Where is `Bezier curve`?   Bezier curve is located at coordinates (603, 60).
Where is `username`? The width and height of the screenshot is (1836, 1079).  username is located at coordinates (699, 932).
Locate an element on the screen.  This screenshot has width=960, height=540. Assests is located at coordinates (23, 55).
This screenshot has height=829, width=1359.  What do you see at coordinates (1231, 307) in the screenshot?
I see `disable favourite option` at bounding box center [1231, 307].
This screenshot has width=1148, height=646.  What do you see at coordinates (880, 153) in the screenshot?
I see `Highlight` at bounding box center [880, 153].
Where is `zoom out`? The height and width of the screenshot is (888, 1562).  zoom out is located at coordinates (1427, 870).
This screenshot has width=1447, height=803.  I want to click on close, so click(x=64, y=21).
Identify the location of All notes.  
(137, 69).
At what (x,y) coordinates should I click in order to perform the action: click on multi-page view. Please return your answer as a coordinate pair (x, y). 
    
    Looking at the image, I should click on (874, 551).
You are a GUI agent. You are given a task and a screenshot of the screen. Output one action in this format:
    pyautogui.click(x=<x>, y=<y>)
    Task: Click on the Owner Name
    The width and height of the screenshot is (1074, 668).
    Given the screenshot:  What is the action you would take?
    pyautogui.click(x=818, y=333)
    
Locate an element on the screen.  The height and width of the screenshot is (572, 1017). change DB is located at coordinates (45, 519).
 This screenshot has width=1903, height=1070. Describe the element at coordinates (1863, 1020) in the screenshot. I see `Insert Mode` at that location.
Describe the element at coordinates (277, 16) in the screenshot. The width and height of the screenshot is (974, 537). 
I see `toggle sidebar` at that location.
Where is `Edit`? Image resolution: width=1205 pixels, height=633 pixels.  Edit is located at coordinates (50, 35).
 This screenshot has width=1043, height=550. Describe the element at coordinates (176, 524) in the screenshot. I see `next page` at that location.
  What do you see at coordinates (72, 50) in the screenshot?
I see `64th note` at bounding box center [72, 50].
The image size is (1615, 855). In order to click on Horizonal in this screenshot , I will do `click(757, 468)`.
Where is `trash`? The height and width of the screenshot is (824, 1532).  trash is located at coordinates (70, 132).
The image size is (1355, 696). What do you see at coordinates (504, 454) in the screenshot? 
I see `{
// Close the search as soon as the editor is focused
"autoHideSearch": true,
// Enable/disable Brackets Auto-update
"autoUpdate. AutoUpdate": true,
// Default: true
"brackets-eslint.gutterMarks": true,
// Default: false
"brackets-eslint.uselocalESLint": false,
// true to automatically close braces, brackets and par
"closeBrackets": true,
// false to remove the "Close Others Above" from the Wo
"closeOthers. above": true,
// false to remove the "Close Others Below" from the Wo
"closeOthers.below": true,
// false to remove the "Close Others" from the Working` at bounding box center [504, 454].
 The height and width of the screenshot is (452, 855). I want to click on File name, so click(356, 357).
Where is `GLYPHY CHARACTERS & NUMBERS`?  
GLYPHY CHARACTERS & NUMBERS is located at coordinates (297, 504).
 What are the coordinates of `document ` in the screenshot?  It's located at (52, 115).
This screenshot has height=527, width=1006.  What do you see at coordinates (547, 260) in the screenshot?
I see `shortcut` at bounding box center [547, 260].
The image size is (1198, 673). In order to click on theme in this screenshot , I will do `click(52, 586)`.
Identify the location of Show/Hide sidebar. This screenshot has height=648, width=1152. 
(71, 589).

--

*TASK DETAILS*.
Copy out the records above word for word, from the line with "coordinates (70, 132)." through the last line of the records, both included.

*EXERCISE RESULT*.
Where is `trash`? The height and width of the screenshot is (824, 1532).  trash is located at coordinates (70, 132).
The image size is (1355, 696). What do you see at coordinates (504, 454) in the screenshot? 
I see `{
// Close the search as soon as the editor is focused
"autoHideSearch": true,
// Enable/disable Brackets Auto-update
"autoUpdate. AutoUpdate": true,
// Default: true
"brackets-eslint.gutterMarks": true,
// Default: false
"brackets-eslint.uselocalESLint": false,
// true to automatically close braces, brackets and par
"closeBrackets": true,
// false to remove the "Close Others Above" from the Wo
"closeOthers. above": true,
// false to remove the "Close Others Below" from the Wo
"closeOthers.below": true,
// false to remove the "Close Others" from the Working` at bounding box center [504, 454].
 The height and width of the screenshot is (452, 855). I want to click on File name, so click(356, 357).
Where is `GLYPHY CHARACTERS & NUMBERS`?  
GLYPHY CHARACTERS & NUMBERS is located at coordinates (297, 504).
 What are the coordinates of `document ` in the screenshot?  It's located at (52, 115).
This screenshot has height=527, width=1006.  What do you see at coordinates (547, 260) in the screenshot?
I see `shortcut` at bounding box center [547, 260].
The image size is (1198, 673). In order to click on theme in this screenshot , I will do `click(52, 586)`.
Identify the location of Show/Hide sidebar. This screenshot has height=648, width=1152. 
(71, 589).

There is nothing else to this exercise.